One of the examples I gave was that in the US drivers might stop for gas, whereas in Australia, they just open the window a little. This is what’s known as a paraprosdokian, where you suddenly realise you misunderstood the first part of the sentence, based on what was said in the second. My current favourite is Emo Phillip’s line “I like to play chess with old men in the park, but it can be hard to find thirty-two of them.”
Essentially, this a collation error, one that good comedians can get mileage from.
Unfortunately, collation is at its worst when we have a computer comparing two things in different collations. They might look the same, and sound the same, but if one of the things is in SQL English, and the other one is in Windows English, the poor database server (with no sense of humour) will get suspicious of developers (who all have senses of humour, obviously), and declare a collation error, worried that it might not realise some nuance of the language.
One example is the common scenario of a case-sensitive collation and a case-insensitive one. One may think that “Rob” and “rob” are the same, but the other might not. Clearly one of them is my name, and the other is a verb which means to steal (people called “Nick” have the same problem, of course), but I have no idea whether “Rob” and “rob” should be considered the same or not – it depends on the collation.
I told a lie before – collation isn’t at its worst in the computer world, because the computer has the sense to complain about the collation issue.

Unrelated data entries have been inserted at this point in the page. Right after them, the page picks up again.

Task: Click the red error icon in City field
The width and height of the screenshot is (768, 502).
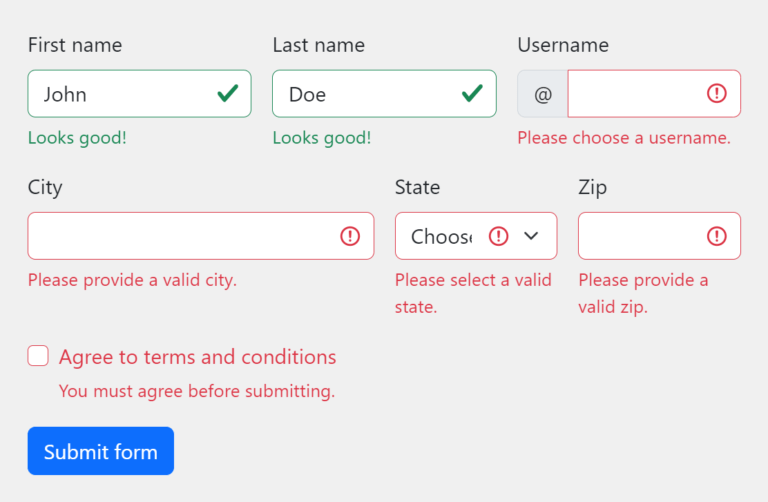Action: [x=350, y=236]
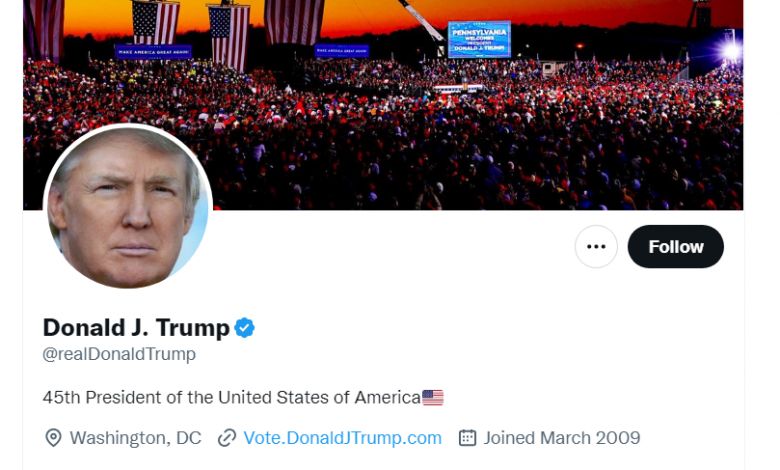Click the bright stage light in header
Screen dimensions: 780x470
(731, 49)
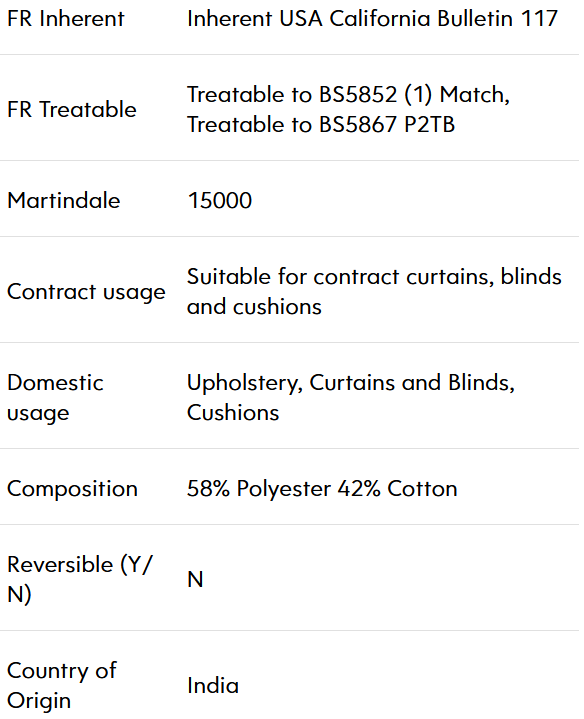Click the Treatable to BS5867 P2TB line
Viewport: 584px width, 719px height.
[321, 124]
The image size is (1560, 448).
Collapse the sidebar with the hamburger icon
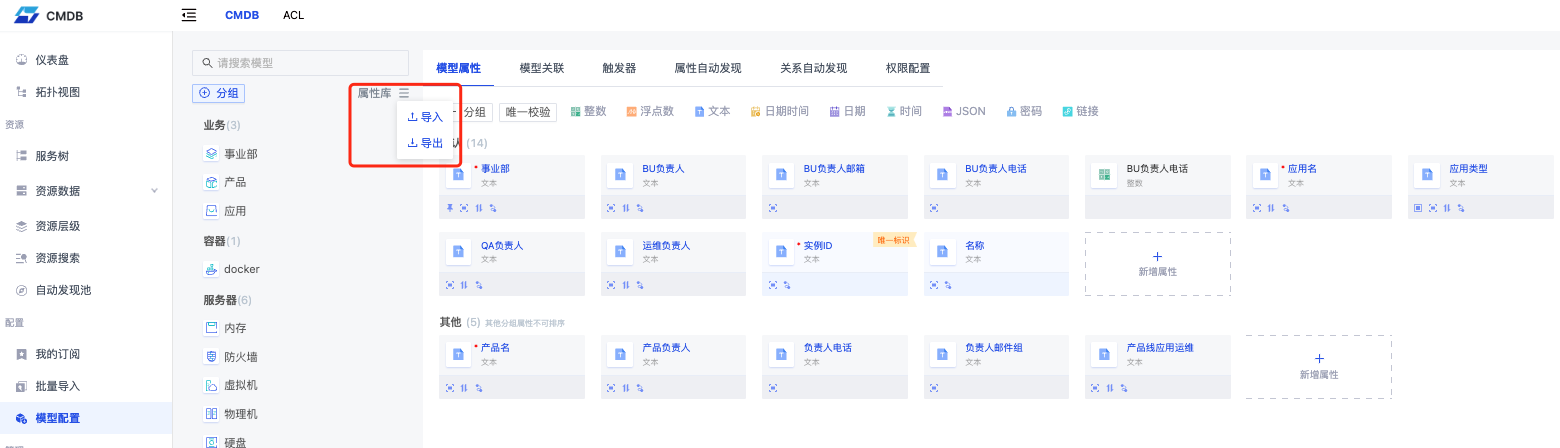pos(189,15)
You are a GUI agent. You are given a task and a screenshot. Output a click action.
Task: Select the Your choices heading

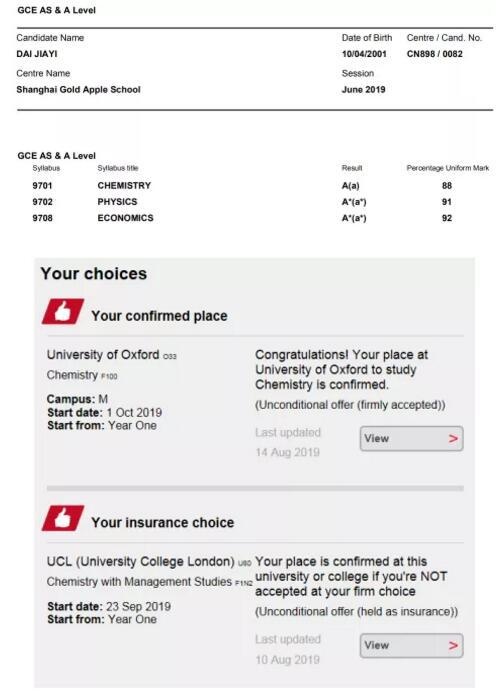click(x=93, y=274)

People will say something, with their own understanding of what they mean. Other people will listen, and apply their own collation to it. I remember when someone was asking me about a situation which had annoyed me. They asked if I was ‘pissed’, and I said yes. I meant that I was annoyed, but they were asking if I’d been drinking. It took a moment for us to realise the misunderstanding.
In business, the problem is escalated. A business user may explain something in a particular way, using terminology that they understand, but using words that mean something else to a technical person.
I remember a situation with a checkbox on a form (back in VB6 days from memory). It was used to indicate that something was approved, and indicated whether a particular database field should store True or False – nothing more. However, the client understood it to mean that an entire workflow system would be implemented, with different users have permission to approve items and more. The project manager I’d just taken over from clearly hadn’t appreciated that, and I faced a situation of explaining the misunderstanding to the client. Lots of fun...
Collation errors aren’t just a database setting that you can ignore. You need to remember that Americans speak a different type of English to Aussies and Poms, and techies speak a different language to their clients.